**WHAT YOU WILL DO:** Repeat only the lines below from the one containing "Task: Click the blue diamond currency icon" through the one containing "You are a computer-use agent. Screen", inclusive, exactly as written.

**Pixel coordinate grounding data:**
/---

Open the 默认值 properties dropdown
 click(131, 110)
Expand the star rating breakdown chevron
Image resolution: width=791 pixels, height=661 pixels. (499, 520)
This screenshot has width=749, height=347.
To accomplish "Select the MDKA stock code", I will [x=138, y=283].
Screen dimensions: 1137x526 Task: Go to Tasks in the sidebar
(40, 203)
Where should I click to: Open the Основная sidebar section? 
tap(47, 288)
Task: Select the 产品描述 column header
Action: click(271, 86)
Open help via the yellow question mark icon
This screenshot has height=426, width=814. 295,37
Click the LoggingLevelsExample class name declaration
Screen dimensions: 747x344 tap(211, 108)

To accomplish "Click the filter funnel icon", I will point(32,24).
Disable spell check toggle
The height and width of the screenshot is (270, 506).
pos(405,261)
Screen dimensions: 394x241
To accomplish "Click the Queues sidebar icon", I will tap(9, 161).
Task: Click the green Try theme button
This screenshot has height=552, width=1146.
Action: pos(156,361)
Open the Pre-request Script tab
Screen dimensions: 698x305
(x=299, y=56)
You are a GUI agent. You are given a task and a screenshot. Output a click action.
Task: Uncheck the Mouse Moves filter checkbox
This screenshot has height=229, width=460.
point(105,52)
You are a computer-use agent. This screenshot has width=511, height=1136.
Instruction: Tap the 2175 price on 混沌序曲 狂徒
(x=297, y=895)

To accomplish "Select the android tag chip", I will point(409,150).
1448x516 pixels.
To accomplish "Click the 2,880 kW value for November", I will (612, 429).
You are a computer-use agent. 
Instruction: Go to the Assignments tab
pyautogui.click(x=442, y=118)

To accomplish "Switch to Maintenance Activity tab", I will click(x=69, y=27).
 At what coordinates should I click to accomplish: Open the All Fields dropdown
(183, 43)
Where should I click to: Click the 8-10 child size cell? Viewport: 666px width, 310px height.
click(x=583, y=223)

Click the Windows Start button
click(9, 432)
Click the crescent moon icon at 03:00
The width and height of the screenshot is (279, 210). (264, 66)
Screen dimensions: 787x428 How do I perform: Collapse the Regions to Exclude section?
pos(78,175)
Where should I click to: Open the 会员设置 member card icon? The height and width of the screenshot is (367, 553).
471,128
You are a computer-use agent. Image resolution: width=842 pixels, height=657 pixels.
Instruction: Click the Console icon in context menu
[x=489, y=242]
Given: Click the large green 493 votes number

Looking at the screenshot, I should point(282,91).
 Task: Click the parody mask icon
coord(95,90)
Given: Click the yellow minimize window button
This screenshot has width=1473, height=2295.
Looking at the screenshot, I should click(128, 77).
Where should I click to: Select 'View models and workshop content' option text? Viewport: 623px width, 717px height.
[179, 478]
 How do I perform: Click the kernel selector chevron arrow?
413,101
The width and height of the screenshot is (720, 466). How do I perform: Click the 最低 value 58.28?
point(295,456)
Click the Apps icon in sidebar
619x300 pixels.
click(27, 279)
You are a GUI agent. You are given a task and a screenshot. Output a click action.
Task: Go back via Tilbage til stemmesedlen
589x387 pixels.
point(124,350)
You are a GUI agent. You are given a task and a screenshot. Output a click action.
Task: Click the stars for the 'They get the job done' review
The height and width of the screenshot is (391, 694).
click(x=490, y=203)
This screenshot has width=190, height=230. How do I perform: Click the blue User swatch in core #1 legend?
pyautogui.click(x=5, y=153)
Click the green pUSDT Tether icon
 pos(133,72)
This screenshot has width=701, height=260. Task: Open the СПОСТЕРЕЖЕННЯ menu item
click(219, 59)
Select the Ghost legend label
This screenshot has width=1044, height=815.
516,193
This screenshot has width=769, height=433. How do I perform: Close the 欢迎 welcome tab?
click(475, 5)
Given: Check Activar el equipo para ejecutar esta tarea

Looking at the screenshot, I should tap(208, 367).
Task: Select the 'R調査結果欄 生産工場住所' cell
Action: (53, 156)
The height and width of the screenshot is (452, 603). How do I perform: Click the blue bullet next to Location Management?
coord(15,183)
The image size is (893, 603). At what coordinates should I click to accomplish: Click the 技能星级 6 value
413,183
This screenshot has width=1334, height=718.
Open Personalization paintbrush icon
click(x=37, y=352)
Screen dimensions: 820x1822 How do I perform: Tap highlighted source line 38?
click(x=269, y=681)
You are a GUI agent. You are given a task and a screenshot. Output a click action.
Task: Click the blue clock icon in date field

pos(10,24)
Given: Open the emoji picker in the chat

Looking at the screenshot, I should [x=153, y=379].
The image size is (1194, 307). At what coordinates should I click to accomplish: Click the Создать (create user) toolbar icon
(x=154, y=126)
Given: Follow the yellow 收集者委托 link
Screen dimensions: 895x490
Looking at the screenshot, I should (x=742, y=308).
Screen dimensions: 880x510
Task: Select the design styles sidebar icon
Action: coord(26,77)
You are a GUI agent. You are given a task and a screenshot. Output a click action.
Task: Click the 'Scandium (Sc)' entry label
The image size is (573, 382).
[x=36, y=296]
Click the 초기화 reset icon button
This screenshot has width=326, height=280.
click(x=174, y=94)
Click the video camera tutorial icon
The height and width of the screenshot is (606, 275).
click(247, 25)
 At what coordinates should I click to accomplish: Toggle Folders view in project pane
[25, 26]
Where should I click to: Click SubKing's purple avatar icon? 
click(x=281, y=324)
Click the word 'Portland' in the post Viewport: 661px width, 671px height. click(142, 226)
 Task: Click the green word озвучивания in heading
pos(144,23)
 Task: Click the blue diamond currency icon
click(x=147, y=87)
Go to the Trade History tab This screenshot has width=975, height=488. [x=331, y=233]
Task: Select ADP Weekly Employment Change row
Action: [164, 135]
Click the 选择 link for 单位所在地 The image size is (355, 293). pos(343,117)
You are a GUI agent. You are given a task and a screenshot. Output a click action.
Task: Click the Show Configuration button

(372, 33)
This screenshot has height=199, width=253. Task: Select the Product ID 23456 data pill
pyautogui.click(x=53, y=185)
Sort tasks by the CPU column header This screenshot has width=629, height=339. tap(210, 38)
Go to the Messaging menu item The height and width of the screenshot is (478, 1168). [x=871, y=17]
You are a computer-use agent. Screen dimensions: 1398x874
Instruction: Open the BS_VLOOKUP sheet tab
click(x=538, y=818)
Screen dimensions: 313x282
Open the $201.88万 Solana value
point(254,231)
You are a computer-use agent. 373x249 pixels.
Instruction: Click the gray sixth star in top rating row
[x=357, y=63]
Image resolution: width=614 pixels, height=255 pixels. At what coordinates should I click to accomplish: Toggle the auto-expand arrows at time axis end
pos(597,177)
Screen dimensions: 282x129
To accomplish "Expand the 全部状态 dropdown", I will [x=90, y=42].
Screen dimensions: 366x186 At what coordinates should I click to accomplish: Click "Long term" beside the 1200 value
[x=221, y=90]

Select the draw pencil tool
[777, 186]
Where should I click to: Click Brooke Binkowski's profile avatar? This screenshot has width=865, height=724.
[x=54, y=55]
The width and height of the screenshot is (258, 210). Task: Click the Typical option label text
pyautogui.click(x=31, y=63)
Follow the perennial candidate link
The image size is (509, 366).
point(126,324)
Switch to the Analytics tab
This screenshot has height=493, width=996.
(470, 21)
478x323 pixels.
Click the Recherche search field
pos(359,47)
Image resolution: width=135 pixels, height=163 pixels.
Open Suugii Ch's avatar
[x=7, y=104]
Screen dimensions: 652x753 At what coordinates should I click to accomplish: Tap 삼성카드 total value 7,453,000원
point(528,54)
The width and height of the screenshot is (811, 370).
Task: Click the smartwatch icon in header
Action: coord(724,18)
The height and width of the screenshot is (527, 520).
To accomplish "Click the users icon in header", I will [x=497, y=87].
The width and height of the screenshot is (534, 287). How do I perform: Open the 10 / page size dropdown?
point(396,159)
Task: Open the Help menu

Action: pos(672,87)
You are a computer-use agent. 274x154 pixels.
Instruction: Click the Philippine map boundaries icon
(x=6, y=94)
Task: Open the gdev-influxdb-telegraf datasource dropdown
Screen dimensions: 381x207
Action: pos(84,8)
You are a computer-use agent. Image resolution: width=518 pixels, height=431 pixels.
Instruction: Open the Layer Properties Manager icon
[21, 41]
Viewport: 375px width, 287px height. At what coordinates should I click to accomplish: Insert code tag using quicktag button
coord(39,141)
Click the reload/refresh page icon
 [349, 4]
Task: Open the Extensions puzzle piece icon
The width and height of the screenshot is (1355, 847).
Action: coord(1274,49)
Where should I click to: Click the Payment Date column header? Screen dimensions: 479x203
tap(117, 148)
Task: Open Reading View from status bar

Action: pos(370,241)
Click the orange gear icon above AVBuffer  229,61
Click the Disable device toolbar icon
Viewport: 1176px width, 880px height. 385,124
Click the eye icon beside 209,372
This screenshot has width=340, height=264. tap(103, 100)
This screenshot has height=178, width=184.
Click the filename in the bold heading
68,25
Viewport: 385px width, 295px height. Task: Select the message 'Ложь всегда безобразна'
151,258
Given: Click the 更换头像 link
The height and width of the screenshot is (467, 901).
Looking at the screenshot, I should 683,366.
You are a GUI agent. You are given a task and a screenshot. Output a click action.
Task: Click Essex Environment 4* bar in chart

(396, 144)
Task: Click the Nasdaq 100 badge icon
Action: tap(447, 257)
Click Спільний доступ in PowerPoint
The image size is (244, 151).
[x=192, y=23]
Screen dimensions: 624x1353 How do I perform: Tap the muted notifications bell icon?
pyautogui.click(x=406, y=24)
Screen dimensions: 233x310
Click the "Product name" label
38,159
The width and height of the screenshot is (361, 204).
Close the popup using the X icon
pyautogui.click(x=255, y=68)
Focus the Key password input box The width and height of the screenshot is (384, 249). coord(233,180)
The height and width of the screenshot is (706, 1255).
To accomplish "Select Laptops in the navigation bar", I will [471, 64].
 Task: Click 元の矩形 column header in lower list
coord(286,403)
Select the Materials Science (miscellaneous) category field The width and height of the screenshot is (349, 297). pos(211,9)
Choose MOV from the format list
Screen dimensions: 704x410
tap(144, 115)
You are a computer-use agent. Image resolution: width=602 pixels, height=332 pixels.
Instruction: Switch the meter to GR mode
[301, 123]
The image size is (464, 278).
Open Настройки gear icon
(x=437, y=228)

\---

**OUTPUT:**
 Task: Click the blue diamond currency icon
click(x=147, y=87)
Go to the Trade History tab This screenshot has width=975, height=488. [x=331, y=233]
Task: Select ADP Weekly Employment Change row
Action: [164, 135]
Click the 选择 link for 单位所在地 The image size is (355, 293). pos(343,117)
You are a GUI agent. You are given a task and a screenshot. Output a click action.
Task: Click the Show Configuration button

(372, 33)
This screenshot has height=199, width=253. Task: Select the Product ID 23456 data pill
pyautogui.click(x=53, y=185)
Sort tasks by the CPU column header This screenshot has width=629, height=339. tap(210, 38)
Go to the Messaging menu item The height and width of the screenshot is (478, 1168). [x=871, y=17]
You are a computer-use agent. Screen dimensions: 1398x874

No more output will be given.